貸借対照表では、現金及び預金が前期末の2,623,451千円から1,299,933千円へと約13.2億円減少しています。これは主に投資ファンド関連の資金移動によるものですが、手元流動性の低下は否めません。自己資本比率も前期末の13.7%から9.4%へと低下しており、財務的な余裕は縮小傾向にあります。
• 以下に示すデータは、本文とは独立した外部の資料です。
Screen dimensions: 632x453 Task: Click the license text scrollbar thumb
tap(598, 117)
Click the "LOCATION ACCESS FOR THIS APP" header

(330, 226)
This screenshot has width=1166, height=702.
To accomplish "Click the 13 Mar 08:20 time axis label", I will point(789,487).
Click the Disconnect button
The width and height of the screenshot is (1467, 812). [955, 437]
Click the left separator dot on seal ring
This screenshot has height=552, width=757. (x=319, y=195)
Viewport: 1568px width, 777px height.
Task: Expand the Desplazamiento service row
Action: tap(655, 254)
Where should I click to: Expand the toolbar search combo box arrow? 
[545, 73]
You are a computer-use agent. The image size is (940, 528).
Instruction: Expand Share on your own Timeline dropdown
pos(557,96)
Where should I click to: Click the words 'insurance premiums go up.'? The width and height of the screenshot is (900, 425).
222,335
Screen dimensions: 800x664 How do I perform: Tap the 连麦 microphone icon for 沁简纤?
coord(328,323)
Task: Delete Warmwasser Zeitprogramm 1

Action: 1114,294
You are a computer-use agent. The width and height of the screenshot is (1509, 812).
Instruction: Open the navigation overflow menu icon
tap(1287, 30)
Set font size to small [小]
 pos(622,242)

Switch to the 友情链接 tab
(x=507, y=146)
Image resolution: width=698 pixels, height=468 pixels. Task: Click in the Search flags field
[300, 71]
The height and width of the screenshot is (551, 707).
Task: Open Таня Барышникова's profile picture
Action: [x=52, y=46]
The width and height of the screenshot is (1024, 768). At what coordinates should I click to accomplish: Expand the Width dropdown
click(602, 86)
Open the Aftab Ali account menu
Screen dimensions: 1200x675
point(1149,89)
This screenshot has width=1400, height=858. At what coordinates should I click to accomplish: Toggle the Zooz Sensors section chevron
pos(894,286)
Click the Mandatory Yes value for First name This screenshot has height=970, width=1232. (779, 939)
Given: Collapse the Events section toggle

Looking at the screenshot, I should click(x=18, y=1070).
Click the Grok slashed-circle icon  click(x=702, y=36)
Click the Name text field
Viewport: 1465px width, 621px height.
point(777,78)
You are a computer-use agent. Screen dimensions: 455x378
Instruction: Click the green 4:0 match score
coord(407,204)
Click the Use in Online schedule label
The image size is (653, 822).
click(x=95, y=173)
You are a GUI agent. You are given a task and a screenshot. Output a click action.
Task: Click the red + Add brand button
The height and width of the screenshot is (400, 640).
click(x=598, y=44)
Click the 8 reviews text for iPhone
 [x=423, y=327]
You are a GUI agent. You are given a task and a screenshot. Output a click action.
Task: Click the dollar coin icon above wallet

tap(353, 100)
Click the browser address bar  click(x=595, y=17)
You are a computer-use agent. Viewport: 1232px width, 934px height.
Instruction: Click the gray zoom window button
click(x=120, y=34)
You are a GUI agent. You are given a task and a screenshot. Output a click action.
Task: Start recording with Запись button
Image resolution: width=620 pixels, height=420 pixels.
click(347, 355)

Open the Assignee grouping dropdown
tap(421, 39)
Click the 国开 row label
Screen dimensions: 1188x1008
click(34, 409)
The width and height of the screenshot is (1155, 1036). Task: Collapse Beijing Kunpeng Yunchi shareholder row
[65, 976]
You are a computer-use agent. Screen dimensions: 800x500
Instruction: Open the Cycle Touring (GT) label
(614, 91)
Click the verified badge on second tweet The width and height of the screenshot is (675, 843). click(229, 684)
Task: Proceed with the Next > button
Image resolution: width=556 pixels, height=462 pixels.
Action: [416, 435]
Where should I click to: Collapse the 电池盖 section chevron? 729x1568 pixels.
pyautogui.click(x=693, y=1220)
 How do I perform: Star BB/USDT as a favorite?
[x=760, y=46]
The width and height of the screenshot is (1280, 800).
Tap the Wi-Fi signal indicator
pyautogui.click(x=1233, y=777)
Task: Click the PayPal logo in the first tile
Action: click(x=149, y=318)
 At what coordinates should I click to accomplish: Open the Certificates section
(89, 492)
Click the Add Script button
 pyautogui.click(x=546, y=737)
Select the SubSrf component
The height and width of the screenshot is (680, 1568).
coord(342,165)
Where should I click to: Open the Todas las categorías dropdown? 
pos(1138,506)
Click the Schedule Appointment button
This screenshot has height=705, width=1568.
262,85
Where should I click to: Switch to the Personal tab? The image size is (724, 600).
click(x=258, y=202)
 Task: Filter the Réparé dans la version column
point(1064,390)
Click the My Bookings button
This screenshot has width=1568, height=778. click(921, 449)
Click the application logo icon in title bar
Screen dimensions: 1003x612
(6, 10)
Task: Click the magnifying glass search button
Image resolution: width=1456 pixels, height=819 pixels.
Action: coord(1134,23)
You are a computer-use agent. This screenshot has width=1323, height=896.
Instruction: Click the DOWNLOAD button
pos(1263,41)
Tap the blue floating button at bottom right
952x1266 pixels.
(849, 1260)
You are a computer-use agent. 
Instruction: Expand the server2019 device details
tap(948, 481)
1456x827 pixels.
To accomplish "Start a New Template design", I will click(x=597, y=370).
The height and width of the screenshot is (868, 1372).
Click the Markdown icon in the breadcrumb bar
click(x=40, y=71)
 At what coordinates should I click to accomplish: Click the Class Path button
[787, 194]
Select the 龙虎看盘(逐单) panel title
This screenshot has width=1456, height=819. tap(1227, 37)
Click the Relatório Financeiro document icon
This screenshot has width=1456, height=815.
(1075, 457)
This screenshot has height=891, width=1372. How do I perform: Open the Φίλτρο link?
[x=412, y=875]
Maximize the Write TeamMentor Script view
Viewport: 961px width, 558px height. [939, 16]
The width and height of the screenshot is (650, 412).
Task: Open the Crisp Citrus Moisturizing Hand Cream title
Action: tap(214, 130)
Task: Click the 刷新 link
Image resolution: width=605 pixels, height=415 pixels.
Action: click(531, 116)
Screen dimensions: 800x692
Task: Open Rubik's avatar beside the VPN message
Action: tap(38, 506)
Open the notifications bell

今回の9,600万円の流出は、特別損失として計上される見込みです。通期業績予想では親会社株主に帰属する当期純利益をわずか3百万円(前期比97.4%減)と見込んでいましたが、この特別損失が加わることで通期の最終損益が赤字に転落する可能性は十分にあります。同社は「最終的な損失額並びに本件による当社業績への影響については、現在精査中」としており、業績予想の修正開示が近く行われる可能性があります。
フィンテック企業が問われるガバナンスの信頼性
同社は「ZUU online」などの金融メディアを運営し、金融リテラシーの向上を事業の柱の一つとしています。金融知識の普及を掲げる企業が、自社の資金管理で基本的な内部統制の不備を露呈したという事実は、ブランドイメージへの影響も無視できません。
今後の対応として同社は、外部専門家を交えた事実関係の調査・原因究明と、グループ全体のセキュリティ基準および財務ガバナンスの抜本的見直しを掲げています。
ビジネスチャットを悪用したなりすまし詐欺は、ZUUに限らず多くの企業が直面しうるリスクです。送金指示の真正性確認を「チャット上の承認」だけで完結させず、電話や対面など別チャネルでのダブルチェックを義務付けるといった対策は、今や業種を問わず必須の経営課題といえます。